- [EXERCISE OBJECTIVE] Reproduce, exactly and in full, the lines from the one with "The width and height of the screenshot is (402, 532)." through the one with "Task: Click the" in the data below; drop pictures.

Stored items:
▶

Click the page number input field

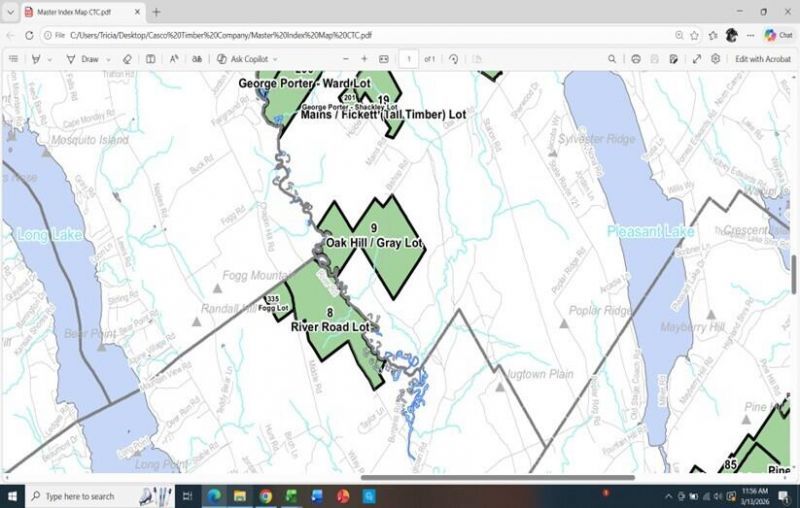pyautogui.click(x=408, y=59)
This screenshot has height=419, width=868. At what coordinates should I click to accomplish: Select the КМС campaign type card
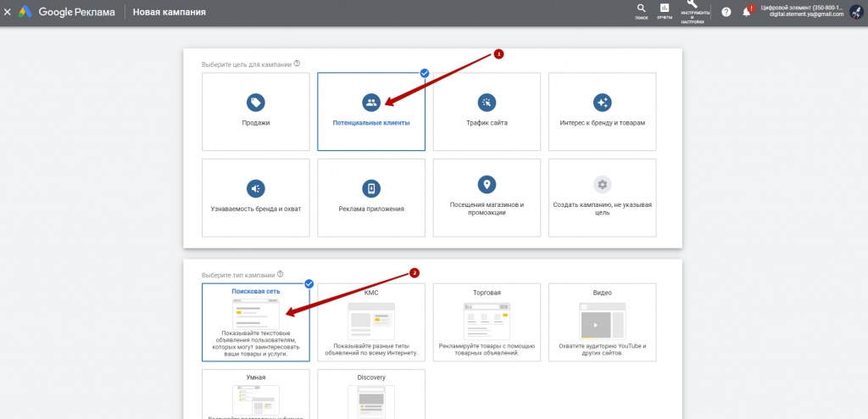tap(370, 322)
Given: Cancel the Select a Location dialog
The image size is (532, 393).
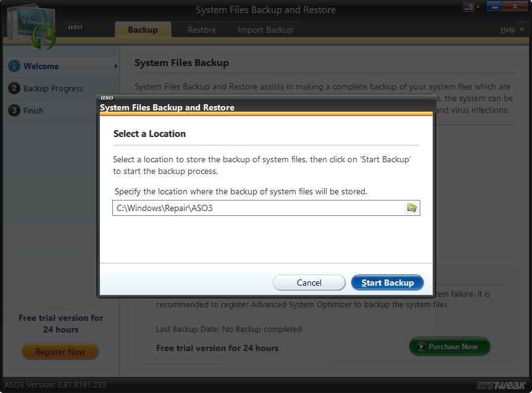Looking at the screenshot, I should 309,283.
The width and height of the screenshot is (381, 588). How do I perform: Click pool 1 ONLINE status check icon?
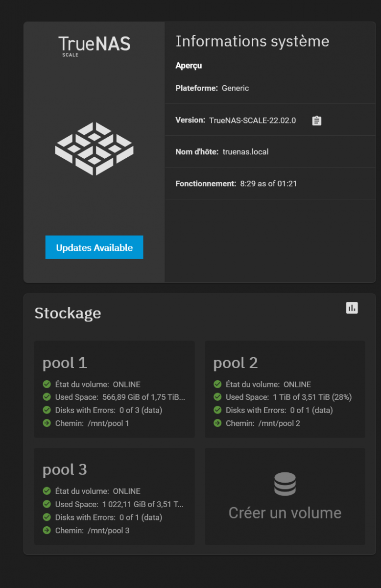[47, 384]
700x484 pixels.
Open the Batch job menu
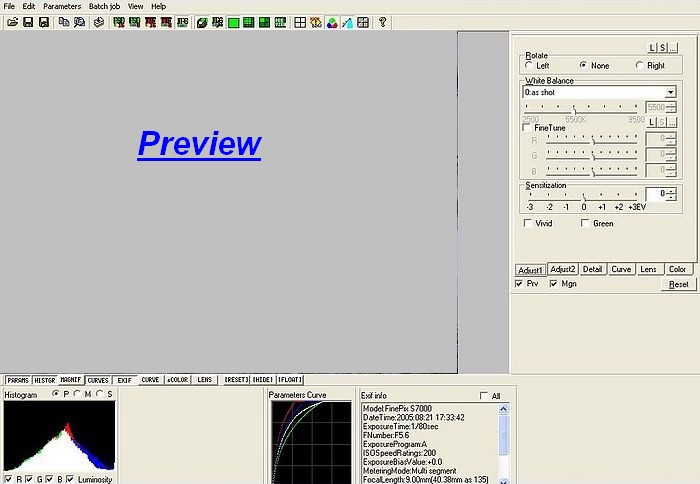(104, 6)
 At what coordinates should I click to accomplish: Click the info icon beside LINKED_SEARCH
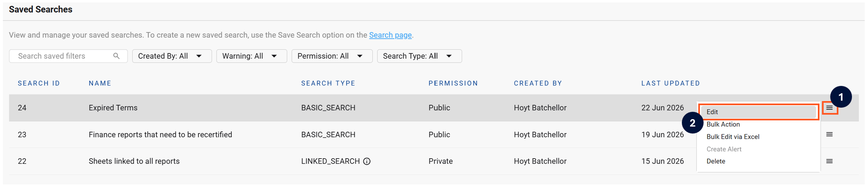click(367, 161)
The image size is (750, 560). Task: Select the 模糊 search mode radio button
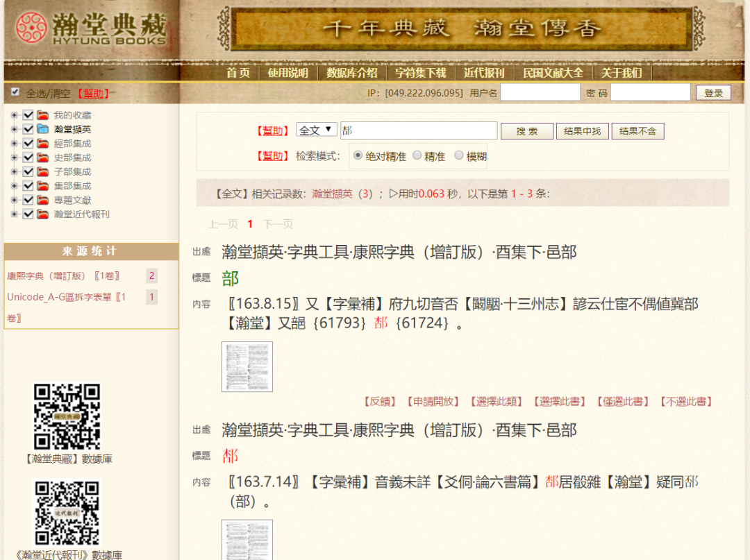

◀
▶

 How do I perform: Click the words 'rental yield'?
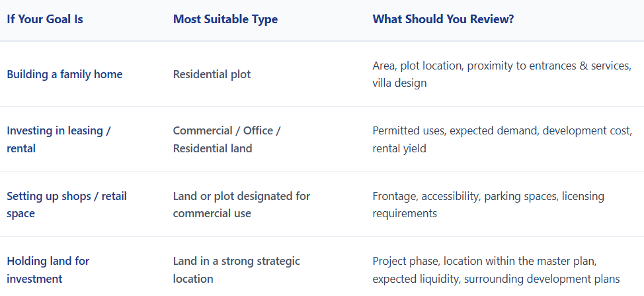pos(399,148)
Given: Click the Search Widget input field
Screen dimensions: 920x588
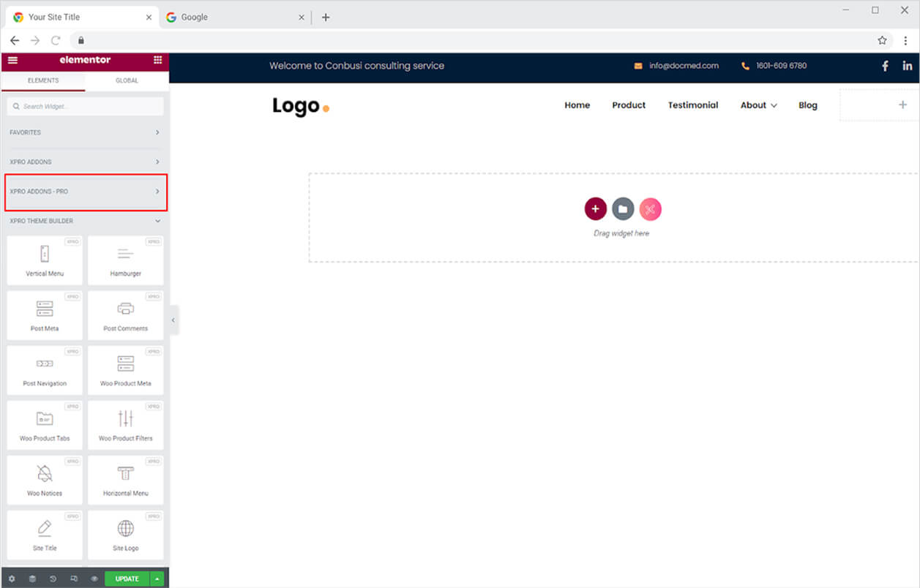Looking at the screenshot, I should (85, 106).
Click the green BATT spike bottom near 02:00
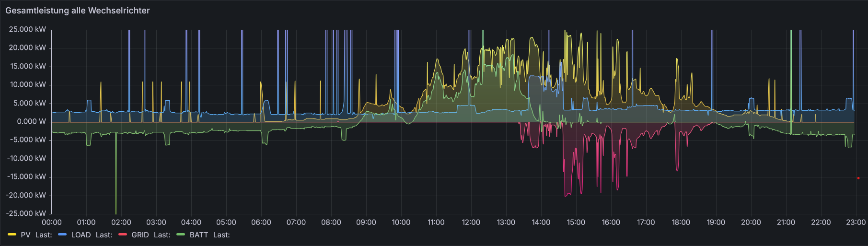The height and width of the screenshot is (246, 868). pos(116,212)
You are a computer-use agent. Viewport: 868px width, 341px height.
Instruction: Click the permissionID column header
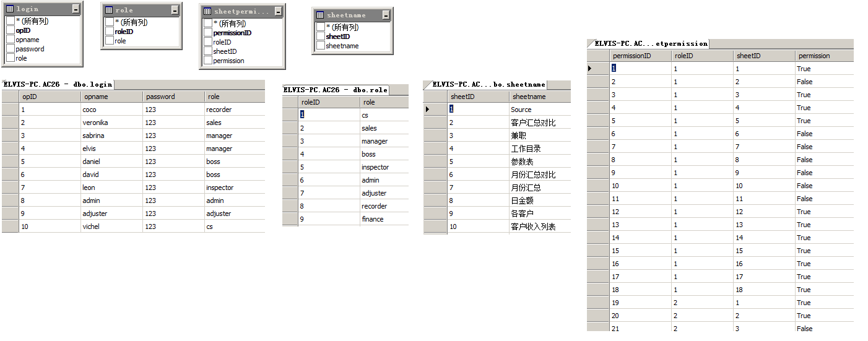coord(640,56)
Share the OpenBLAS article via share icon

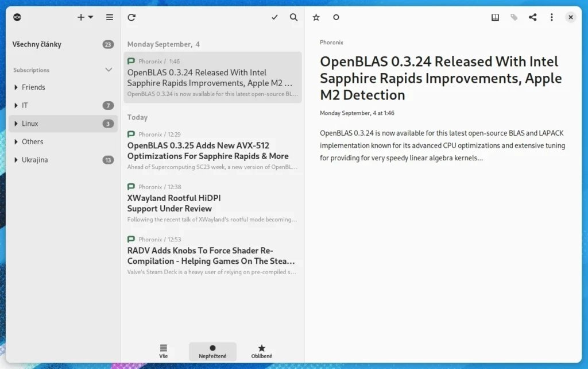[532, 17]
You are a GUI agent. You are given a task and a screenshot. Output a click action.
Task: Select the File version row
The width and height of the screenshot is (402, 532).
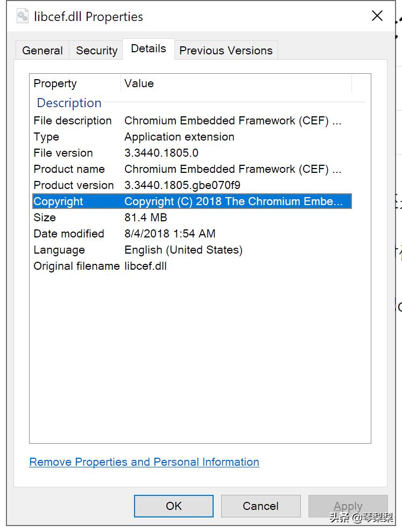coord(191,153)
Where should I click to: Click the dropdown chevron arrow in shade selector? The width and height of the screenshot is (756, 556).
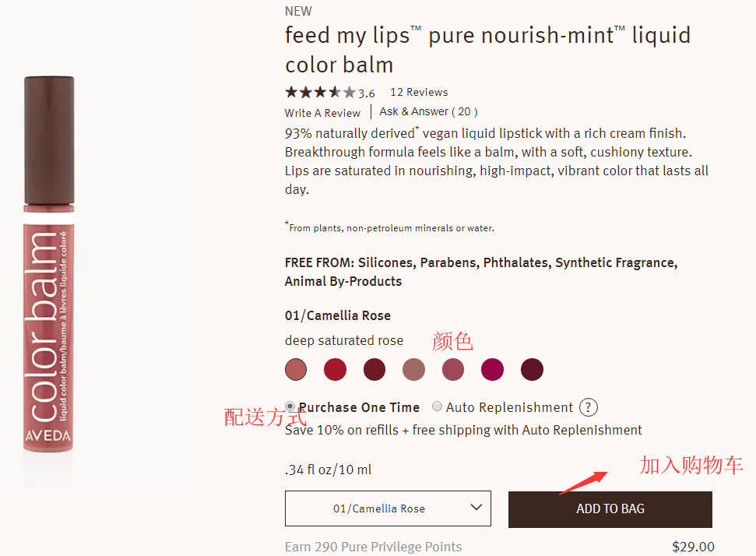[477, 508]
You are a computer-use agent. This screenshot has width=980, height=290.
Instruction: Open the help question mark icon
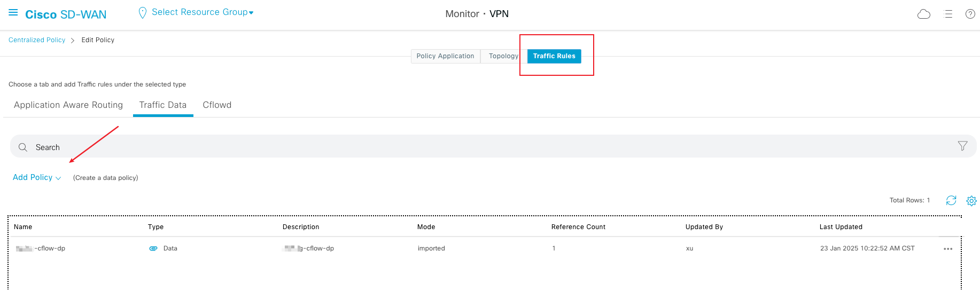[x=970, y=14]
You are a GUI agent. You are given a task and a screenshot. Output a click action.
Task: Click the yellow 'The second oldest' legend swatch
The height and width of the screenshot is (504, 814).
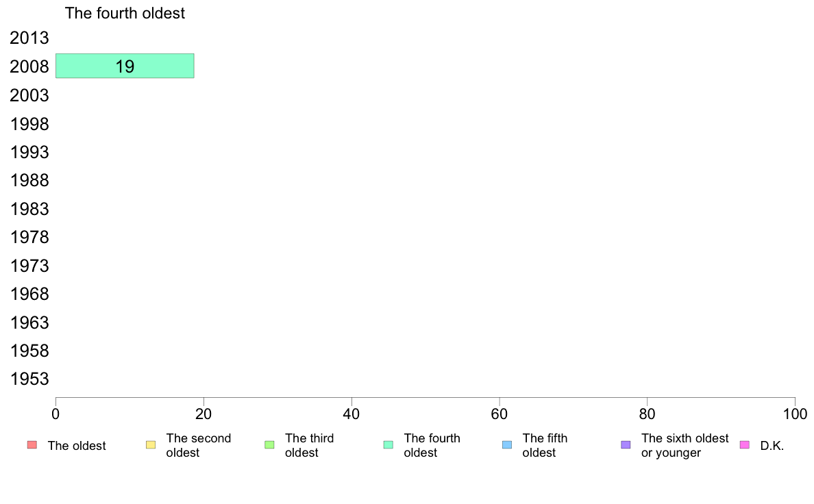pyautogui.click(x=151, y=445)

◀

- [REPLY]
The width and height of the screenshot is (402, 532).
coord(191,153)
Where should I click to: Click the dropdown chevron arrow in shade selector? The width and height of the screenshot is (756, 556).
[477, 508]
You are a computer-use agent. This screenshot has width=980, height=290.
Instruction: Open the help question mark icon
[x=970, y=14]
You are a GUI agent. You are given a task and a screenshot. Output a click action.
Task: Click the yellow 'The second oldest' legend swatch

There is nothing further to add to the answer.